For the Term of His Natural Life 1874 |
Dustjacket synopsis:
"The classic novel of convict Australia, For the Term of His Natural Life is a narrative of enormous power, but also great suffering and inhumanity. There is no attempt made to soften the truth of degradation and cruelty of the convict existence, yet the novel is filled with life and peopled with unforgettable characters: Frere, the magnificent barabarian; Sara Purfoy, aglow with colour and vitality, attracting men as moths to light; John Rex, the consummate villain... And woven through the story is the golden thread spun from the faith and hope of Sylvia, the innocent child who loves the luckless Rufus Dawes, condemned to transportation for life for a crime he did not commit.
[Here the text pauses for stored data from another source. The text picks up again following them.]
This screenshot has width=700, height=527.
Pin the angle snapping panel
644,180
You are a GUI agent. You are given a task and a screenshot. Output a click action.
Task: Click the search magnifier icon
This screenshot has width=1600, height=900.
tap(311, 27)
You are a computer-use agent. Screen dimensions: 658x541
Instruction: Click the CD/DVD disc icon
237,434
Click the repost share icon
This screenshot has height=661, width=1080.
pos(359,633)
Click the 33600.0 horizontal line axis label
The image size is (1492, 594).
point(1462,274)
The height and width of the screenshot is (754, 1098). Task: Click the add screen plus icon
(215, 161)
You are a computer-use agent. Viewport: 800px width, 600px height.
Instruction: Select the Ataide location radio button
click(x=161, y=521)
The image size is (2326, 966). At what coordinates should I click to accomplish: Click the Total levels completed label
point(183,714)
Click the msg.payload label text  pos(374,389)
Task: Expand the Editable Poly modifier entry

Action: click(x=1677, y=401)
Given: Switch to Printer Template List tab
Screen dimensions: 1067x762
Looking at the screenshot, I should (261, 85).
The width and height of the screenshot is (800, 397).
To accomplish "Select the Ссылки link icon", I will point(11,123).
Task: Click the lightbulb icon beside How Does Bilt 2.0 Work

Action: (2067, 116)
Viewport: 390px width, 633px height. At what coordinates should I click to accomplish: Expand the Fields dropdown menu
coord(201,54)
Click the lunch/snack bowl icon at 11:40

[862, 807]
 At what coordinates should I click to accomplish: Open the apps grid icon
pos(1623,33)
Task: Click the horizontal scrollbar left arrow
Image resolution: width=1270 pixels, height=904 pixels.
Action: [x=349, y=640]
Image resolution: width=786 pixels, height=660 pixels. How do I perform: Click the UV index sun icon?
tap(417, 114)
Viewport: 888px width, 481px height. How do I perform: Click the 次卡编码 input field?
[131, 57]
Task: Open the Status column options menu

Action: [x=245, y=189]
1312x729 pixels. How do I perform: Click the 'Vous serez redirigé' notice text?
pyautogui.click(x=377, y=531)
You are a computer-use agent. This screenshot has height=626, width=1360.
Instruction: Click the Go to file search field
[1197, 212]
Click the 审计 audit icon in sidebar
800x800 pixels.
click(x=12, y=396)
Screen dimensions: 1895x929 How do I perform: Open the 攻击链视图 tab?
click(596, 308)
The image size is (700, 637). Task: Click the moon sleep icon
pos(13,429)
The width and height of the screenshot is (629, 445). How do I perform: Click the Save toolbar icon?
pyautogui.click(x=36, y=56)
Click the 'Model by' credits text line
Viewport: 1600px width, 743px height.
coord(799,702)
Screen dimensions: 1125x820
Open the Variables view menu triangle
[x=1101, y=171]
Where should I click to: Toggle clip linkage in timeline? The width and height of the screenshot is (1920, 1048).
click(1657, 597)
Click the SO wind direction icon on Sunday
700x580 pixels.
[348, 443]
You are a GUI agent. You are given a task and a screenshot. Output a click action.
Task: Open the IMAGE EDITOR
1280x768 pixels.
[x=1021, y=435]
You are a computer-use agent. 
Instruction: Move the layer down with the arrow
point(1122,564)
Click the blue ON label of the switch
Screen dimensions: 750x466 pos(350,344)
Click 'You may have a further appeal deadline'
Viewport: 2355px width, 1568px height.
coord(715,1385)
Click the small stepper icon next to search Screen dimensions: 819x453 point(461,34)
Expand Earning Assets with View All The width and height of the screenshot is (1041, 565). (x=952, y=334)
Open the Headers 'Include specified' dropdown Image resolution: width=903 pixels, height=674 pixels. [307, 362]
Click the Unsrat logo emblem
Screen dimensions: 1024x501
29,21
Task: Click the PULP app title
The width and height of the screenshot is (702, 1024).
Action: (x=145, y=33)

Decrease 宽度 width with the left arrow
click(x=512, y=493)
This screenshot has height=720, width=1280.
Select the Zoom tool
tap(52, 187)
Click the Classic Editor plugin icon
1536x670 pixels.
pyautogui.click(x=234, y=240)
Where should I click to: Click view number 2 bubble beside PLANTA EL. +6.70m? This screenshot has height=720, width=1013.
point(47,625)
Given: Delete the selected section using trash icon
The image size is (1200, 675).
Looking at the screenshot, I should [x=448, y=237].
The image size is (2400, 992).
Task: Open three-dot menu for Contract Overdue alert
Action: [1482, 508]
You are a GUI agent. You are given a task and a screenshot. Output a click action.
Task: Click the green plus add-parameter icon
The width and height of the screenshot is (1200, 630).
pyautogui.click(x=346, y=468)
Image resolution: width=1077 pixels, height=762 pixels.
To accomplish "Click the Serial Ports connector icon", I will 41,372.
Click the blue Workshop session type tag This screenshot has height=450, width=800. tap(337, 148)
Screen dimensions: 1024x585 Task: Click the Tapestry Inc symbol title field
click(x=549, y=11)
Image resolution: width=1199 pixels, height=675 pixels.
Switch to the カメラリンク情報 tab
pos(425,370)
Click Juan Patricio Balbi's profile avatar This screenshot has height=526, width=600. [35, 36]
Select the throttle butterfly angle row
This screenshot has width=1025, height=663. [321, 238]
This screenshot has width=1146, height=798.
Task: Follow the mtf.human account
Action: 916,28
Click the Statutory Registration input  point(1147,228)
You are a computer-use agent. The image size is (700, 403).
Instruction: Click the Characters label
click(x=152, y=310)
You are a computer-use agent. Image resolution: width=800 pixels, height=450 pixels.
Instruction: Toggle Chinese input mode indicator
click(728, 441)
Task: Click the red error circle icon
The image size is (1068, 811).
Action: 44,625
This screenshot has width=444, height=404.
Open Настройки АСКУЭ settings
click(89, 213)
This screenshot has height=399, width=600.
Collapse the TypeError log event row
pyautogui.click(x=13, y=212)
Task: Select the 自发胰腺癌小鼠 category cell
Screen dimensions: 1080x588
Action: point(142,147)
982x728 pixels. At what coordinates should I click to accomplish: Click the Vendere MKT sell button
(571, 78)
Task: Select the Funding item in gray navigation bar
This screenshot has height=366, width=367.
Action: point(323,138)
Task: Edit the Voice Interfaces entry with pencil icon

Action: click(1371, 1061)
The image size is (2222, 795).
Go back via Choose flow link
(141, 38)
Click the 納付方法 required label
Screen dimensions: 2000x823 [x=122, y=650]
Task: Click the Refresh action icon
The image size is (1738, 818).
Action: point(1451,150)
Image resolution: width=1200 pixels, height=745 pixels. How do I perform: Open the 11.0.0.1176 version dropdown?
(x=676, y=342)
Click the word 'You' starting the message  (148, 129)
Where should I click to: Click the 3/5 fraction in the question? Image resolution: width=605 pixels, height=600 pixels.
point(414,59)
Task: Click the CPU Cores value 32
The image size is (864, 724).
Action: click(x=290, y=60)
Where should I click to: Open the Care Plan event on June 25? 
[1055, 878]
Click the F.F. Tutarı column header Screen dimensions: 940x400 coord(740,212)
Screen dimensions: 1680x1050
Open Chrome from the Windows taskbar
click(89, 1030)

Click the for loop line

"First published in book form in 1874, For the Term of His Natural Life has been widely translated and adapted into film. It has appealed to successive generations of readers and is still regarded as Australia's most significant colonial novel."
First Paragraph:
On the evening of 3rd May, 1827, the garden of a large red-brick bow-windowed mansion called North-End House, which, enclosed in spacious grounds, stands on the eastern height of Hampstead Heath, between Finchley Road and the Chestnut Avenue, was the scene of a domestic tragedy.
Three persons were the actors in it. One was an old man, whose white hair and wrinkled face gave token that he was at least sixty years of age. He stood erect with his back to the wall which separates the garden from the Heath, in the attitude of one surprised into sudden passion, and held uplifted the heavy ebony cane, upon which he was ordinarily accustomed to lean. He was confronted by a man of two-and-twenty, unusually tall and athletic of figure, dressed in rough seafaring clothes, and who held in his arms, protecting her, a lady of middle age. The face of the young man wore an expression of horror-stricken astonishment, and the slight frame of the grey-haired woman was convulsed with sobs.
These three people were Sir Richard Devine, his wife, and his only son Richard, who had returned from abroad that morning.
From the Angus & Robertson hardback edition, 2002.